Der Kammer zufolge beinhaltete diese „unverbindliche Beratung“ jedoch die Erklärung der Behandlung und die Klärung von Patientenfragen, zudem sei eine „Sofortsimulation des zukünftigen Lächelns” Bestandteil. Die Werbung sei berufsrechtswidrig, da den Patienten Leistungen als kostenfrei und „unverbindlich“ angeboten würden – gebeten wurde um eine neuerliche Anpassung der Werbung. Die Zahnärzte teilten daraufhin mit, sie hielten ihren Internetauftritt für zulässig – sie klagten gegen den Bescheid der Kammer. Die beanstandeten Formulierungen lauteten im Einzelnen:

  • „Fülle den Bogen aus und wir benachrichtigen über WhatsApp für eine unverbindliche Beratung in [...]”

  • „Wir erklären dir, wie die Behandlung bei uns im [...] funktioniert & beantworten dir alle deine Fragen.”

  • „Eine Sofortsimulation deines zukünftigen Lächelns erhältst du ebenfalls bei deiner ersten Beratung.”

Die Zahnärzte hielten die Mitteilung, Patienten unverbindlich zu beraten, weder für anpreisend noch für irreführend. Einem interessierten Patienten werde eine unverbindliche Beratung angeboten sowie eine Erklärung, wie die Behandlung „funktioniere”. Darauf habe ein Patient Anspruch. Der Zahnarzt könne für diese vorherige Beratung kein Geld verlangen, weil zu dem Zeitpunkt noch kein Behandlungsvertrag geschlossen sei.

Den Hinweis „Eine Sofortsimulation deines zukünftigen Lächelns erhältst du ebenfalls bei deiner ersten Beratung” fanden die Kläger interessengerecht und sachangemessen. Dass eine solche „Simulation” nur eine Simulation sei und nicht etwa ein vorweggenommenes Endergebnis, sei jedem aufgeklärten Patienten sofort ersichtlich.

Irreführende Werbung

Das Gericht schloss sich jedoch der Bewertung der Kammer an: „Das Inaussichtstellen einer ,unverbindlichen’ (kostenlosen) Beratung und Sofortsimulation ist eine unzulässige anpreisende Werbung”, heißt es in dem Urteil. Zudem sei die Werbung mit „Sofortsimulation deines zukünftigen Lächelns” berufsrechtlich irreführend: Sie erwecke fälschlicherweise den Eindruck, dass ein bestimmter Behandlungserfolg mit Sicherheit erwartet werden kann. Die Abgrenzung zwischen erlaubter sachlicher Information und verbotener berufswidriger Werbung könne nicht generalisierend-abstrakt erfolgen, sondern sei stets im Einzelfall vorzunehmen, indem das Grundrecht der Berufsausübungsfreiheit und die Sicherung des Werbeverbots gegeneinander abgewogen werden.

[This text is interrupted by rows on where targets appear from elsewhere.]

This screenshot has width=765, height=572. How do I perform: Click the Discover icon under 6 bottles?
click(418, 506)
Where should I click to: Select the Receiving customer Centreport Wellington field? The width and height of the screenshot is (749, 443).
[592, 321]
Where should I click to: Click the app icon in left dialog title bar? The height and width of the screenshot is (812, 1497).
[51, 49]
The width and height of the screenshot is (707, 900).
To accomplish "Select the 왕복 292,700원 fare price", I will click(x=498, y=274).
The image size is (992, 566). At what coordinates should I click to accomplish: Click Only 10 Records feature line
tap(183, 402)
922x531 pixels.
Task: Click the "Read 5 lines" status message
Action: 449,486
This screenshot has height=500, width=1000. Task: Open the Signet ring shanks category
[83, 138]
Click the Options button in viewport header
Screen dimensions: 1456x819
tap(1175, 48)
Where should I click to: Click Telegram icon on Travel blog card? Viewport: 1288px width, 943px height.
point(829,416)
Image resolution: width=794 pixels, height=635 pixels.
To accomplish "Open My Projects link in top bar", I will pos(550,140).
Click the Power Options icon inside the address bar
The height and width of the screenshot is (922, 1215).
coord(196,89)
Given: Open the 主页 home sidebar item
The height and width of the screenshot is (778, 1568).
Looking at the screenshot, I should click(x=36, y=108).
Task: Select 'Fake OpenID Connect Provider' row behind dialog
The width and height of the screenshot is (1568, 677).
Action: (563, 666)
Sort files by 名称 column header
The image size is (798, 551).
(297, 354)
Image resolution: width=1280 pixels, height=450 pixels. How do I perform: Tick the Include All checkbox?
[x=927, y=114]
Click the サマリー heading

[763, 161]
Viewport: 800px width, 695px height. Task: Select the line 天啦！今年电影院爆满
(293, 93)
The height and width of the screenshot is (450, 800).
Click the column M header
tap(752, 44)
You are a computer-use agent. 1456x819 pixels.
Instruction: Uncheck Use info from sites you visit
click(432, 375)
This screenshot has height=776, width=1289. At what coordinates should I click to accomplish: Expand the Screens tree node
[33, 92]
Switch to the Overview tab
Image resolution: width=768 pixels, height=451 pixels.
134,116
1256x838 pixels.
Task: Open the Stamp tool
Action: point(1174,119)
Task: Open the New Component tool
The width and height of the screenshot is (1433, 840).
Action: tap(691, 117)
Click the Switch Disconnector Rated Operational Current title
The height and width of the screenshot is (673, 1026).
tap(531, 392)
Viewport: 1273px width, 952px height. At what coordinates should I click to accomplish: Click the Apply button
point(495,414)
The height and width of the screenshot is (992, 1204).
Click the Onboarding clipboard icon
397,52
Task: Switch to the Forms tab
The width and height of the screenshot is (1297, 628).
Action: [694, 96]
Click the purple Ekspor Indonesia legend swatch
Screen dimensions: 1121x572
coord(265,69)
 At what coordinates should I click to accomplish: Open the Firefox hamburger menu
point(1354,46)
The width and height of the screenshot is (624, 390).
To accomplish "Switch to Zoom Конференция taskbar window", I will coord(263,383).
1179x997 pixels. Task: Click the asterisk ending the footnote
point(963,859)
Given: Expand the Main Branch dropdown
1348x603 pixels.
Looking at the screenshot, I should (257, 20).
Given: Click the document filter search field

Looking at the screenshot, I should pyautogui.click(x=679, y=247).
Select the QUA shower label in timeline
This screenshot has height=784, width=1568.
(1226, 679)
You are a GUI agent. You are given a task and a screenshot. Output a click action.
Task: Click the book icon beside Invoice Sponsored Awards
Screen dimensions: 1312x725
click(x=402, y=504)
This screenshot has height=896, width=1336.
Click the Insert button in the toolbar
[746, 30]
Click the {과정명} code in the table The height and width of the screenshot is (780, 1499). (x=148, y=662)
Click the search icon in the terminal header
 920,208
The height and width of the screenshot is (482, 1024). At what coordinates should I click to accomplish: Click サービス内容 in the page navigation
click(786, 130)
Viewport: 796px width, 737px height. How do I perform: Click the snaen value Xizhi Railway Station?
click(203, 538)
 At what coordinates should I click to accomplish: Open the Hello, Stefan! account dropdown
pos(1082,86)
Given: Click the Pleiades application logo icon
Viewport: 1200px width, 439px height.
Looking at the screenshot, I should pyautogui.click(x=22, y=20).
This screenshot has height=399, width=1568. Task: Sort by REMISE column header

Verwaltungsgericht Münster, Az.: 5 K 3488/21, Urteil vom 3. März 2022

„Die Vorschrift verbietet Zugaben!“

Nach Ansicht von Christiane Köber, Mitglied der Geschäftsführung der Wettbewerbszentrale, lässt sich das Urteil des Verwaltungsgerichts nicht auf Aligner-Start-ups übertragen, auch wenn diese zum Teil mit beinahe gleichlautenden Formulierungen werben. Das Urteil sei für Unternehmen in Form einer GmbH aber auch kein Grund, sich bequem zurückzulehnen, betont die Juristin. „Denn sie unterliegen vielleicht nicht den Regeln der Berufsordnung, aber den für alle geltenden Spielregeln in Form des Heilmittelwerbegesetzes!“

So sah es auch das Landgericht Berlin in einem noch nicht rechtskräftigen Urteil, das der Sunshine Smile GmbH (PlusDental) verschiedene Werbeaussagen sowie die Werbung mit einer kostenlosen Beratung und Diagnose – insbesondere mit Erstellung eines Oralscans – untersagte (Landgericht Berlin, Az.: 101 O.41/ 20, Urteil vom 17. November 2021).

Köber: „Die Vorschrift verbietet verkürzt gesagt im Gesundheitsbereich Zugaben. Wenn eine Beratung, die sonst abgerechnet wird, direkt oder indirekt kostenlos angeboten wird, dann ist das für den Verbraucher ein wirtschaftlicher Vorteil, also eine prinzipiell unzulässige Zugabe im Sinne des § 7 HWG.“ Auch irreführende Aussagen ließen sich über die Vorschriften des HWG beanstanden. So verbiete § 3 HWG explizit irreführende Werbung, unter anderem auch unzulässige Erfolgszusagen.